This is the 13th in a series of posts on presentations given at Beyond Belief 3: Candles in the Dark"
You can find a list of all Atheist Ethicist blog postings covering Beyond Belief 3 at the Introduction post
And I would like to encourage you to give a contribution to the Science Network, who makes these presentations available for free.
Peter Turchin came to talk about the possibility of and the importance of "social science."
Let's look at the importance of social science first.
One of the statistics that Turchin brought to his talk was the claim that, in recent years, ten times as many people have died in intranational conflict than international conflict.
Political instability is a source of massive human misery. How do we solve this problem?
It would seem, Turchin argues, that the same reasons we have for valuing medicine and the health of individuals, we have reasons for valuing social sciences and the health of societies. When societies become unhealthy, people die. To prevent death, we look at what makes societies sick, and we find ways to treat or cure those social diseases.
Solving problems such as this is why we need a science of history. Turchin laments the fact that the study of history is a study in which people propose a lot of theories (e.g., theories for the decline of the Roman Empire), but no theory ever gets rejected. There is no method for falsifying a theory in history, so history fails to provide us with data that is useful for avoiding the problems of political instability.

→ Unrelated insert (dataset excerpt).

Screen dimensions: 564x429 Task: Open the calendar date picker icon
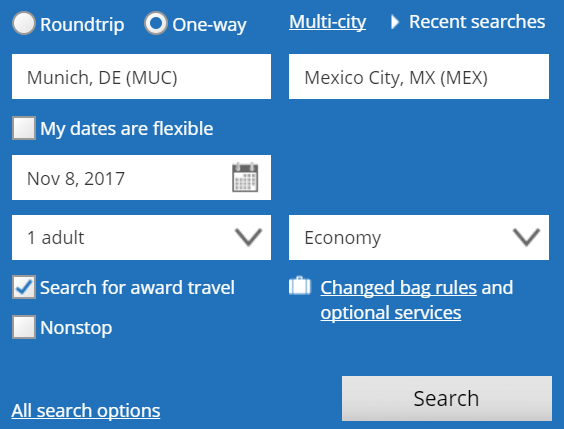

Then, to illustrate what he is talking about, Turchin discussed what he considers to be an actual theory to an actual historical problem. He showed a chart that looked at the size of the largest empire at any given year, He noticed that the size of the largest empire seemed to have an upper boundary until somewhere between 800 and 200 BC.

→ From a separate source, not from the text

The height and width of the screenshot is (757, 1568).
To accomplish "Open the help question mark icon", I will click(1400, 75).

Then, the maximum size for societies suddenly grew by an orderof magnitude. From this point on, empires could be 10 times larger than empires under used to be able to get.

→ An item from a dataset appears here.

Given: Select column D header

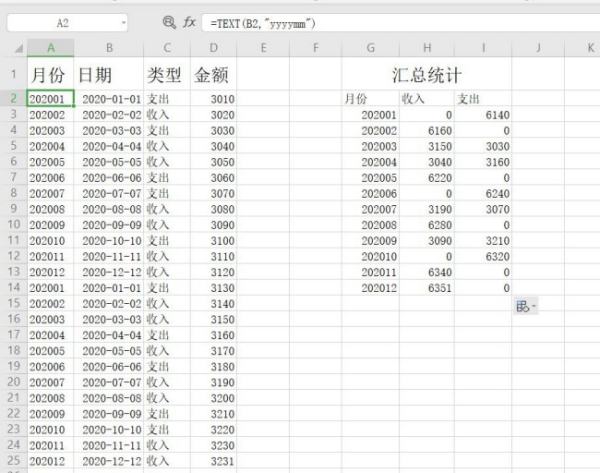Looking at the screenshot, I should (213, 48).
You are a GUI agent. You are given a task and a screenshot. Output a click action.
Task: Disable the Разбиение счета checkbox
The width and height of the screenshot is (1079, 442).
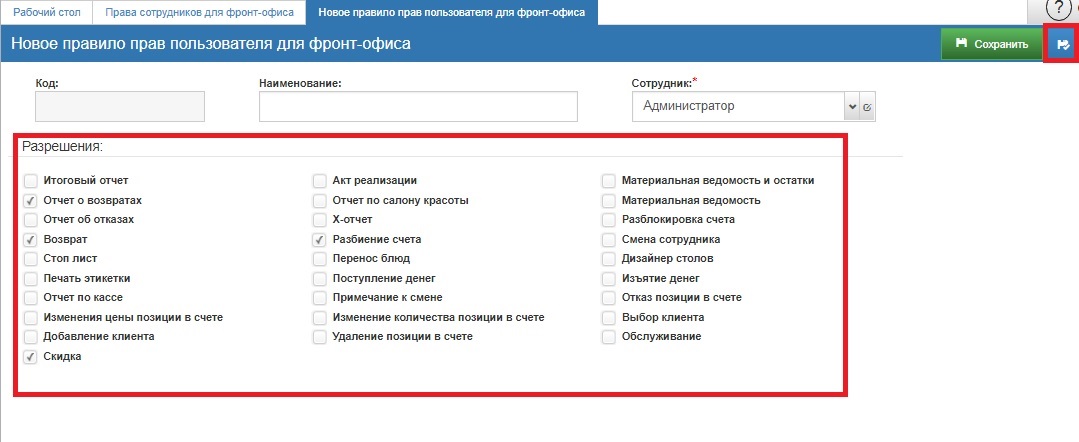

What happened between in that time that made larger societies possible?
Turchin credits religion and religious-like belief systems with making large societies possible. This increase in the maximum possible size of societies took place at the same time that monotheism, Buddhism, Confucianism, and Stoicism came into existence.
These "unifying ideologies" play an important role in creating stable societies - according to Turchin. Their role was important enough that it would be unwise to be rid of them.
A strong and just state is possible only on the basis of a well-integrated society.
Turchin does not go into this issue in detail (given the 15-minute limitation on his speech). However, a question that I came up with at this point is the disposition that religions have to be intolerant of dissent. If a common social glue is important, then does this need for a common social glue justify being intolerant of other views?
Ultimately, Turchin does not say that the social glue is religion. He states that the social glue is cooperation.
Cooperation is the social glue. What mechanisms cause it to wax versus wane?
This says something about the atheist movement in the United States. There is very little cooperation among atheist groups in the United States. So, it may be said that atheism does not generate cooperation. As such, it cannot provide a society with the integration that it needs.
I want to stress that Turchin did not draw these implications. I am simply looking at the possibility here.
However, somebody who attempts to make this argument would have to explain how those explanations square with the fact that there are northern-European countries that are substantially secular, and very health.
4 comments:
"... ten times as many people have died in international conflict than international conflict."
What was that supposed to be?
My guess is that one of them should be INTRAnational.
I'm also guessing it's the first one.
"One of the statistics that Turchin brought to his talk was the claim that, in recent years, ten times as many people have died in international conflict than international conflict."
You might want to fix this. I can guess what you intended to write but that would simply be a guess. Assuming for the moment an intention to differentiate internal versus external -- while noting I have not read beyond this point - why bother -- how might one extrapolate for statistical purpose, the multitude of deaths in say Iraq? Internal conflict or external?
Indeed, it is somewhat difficult to ascertain resultant deaths by internal conflict - depending of course on intended meaning of "conflict" - in the absence of contributing externalities. The relatively recent famine in China due poor agricultural planning which resulted in millions dead might be one example as a matter of internal conflict but that may or may not fit the intended definition.
Perhaps more succinct would be the abandoned enclaves of European rule in continental Africa. Nation States created ad-hoc and/or left to their own devices quickly falling into deadly turmoil and remaining there. It leaves us to ponder the dividing line between cause and internal versus external effect in consideration of where such lines might be drawn.
On the other hand we have the American Civil War which is probably a good example of pure (or mostly so) internal circumstance and would thereby fit that side of the definition well.
My point, if there indeed is one is that a great deal of internal conflict can be traced back to the influence of external factors and it would thereby seem difficult to extrapolate from this area of grey morass much beyond an outcome based statistical analysis beaten into abstract proofs corresponding to the authors wishful thinking.
Anonymous
The best definition of conflict I have seen is "an incompatibility of interests". Of course that is very broad and violent conflict is presumably a sub-set of this with other factors (what are they I wonder)?
Your intra versus inter-national point is well put. And even the US Civil War can be incorporated. If American colonies had remained part of the British Empire, slavery might have been banned IIRC 80 years earlier. Of course the banning of slavery might then have been a reason for the war of independence. Speculative of course but, regardless of counter-factual history, this only goes to further support your argument I think?